- GIVEN RECORDS
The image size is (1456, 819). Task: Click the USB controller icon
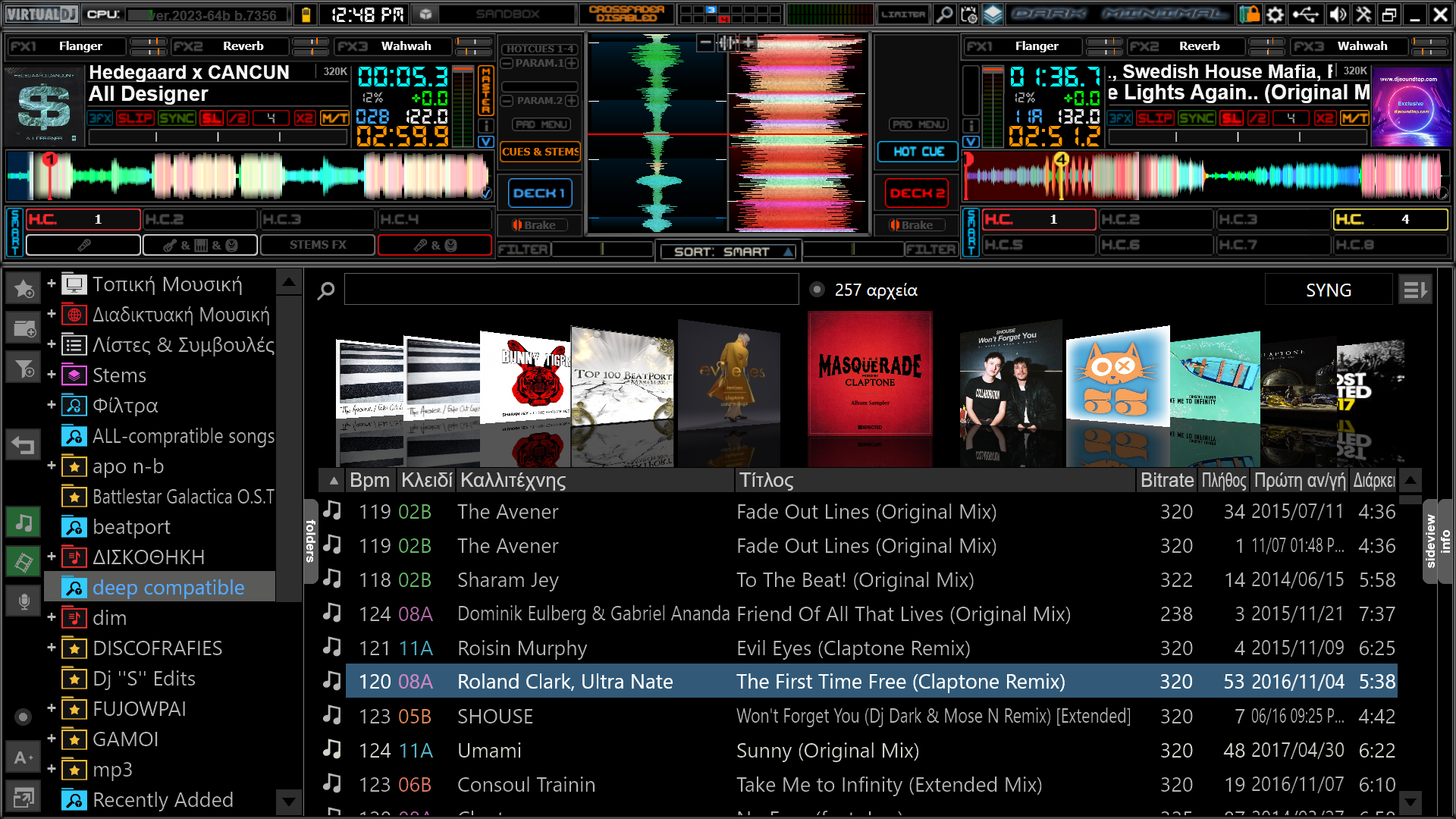(x=1306, y=14)
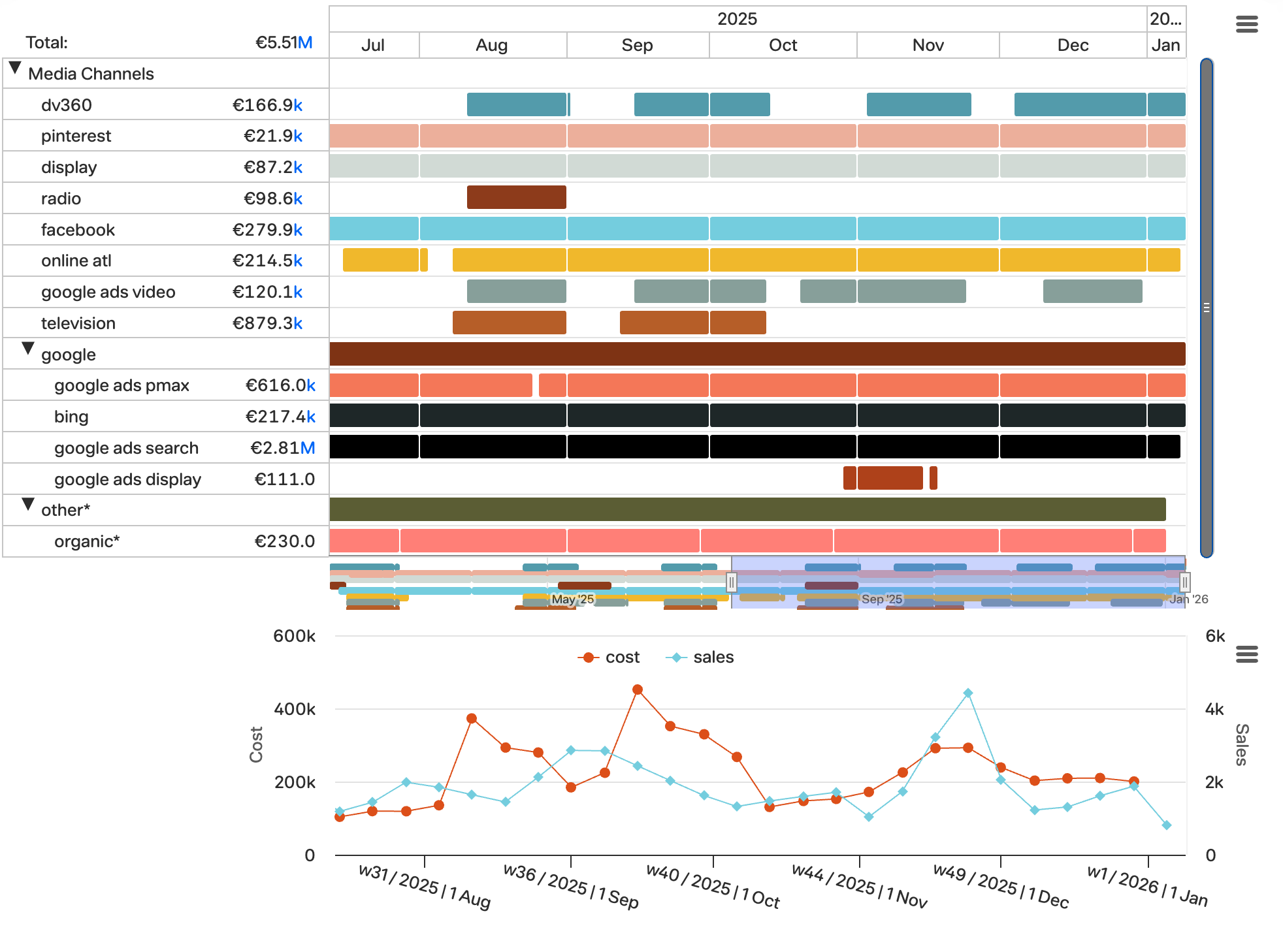Click the Oct month header
1283x952 pixels.
point(783,45)
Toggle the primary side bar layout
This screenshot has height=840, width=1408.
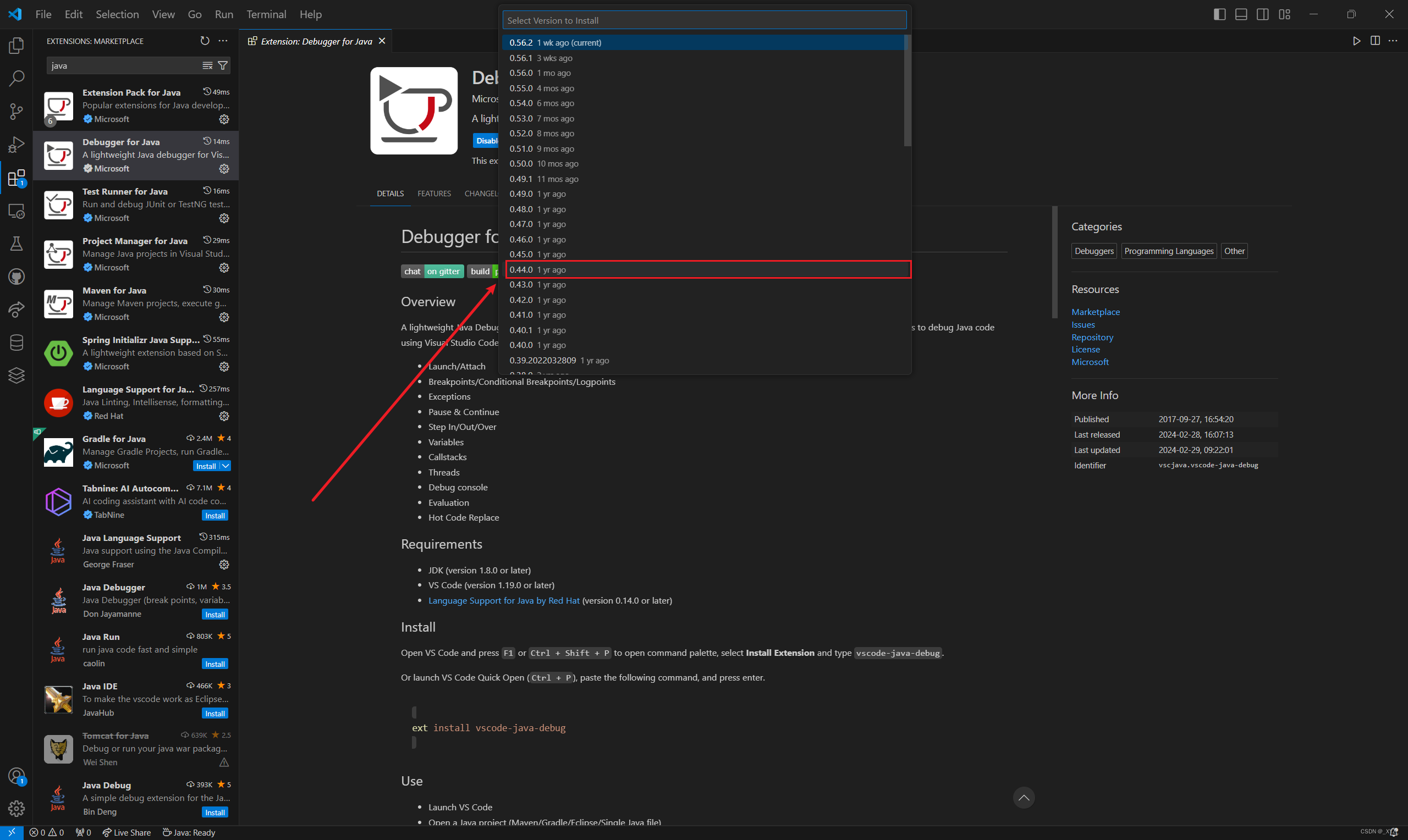pyautogui.click(x=1219, y=14)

- THE TASK
Word for word, restate the records shown above, minus the pictures.

- ANSWER FOR THE TASK
The image size is (1456, 819). Task: Click the USB controller icon
(x=1306, y=14)
Click the Oct month header
1283x952 pixels.
point(783,45)
Toggle the primary side bar layout
This screenshot has height=840, width=1408.
pyautogui.click(x=1219, y=14)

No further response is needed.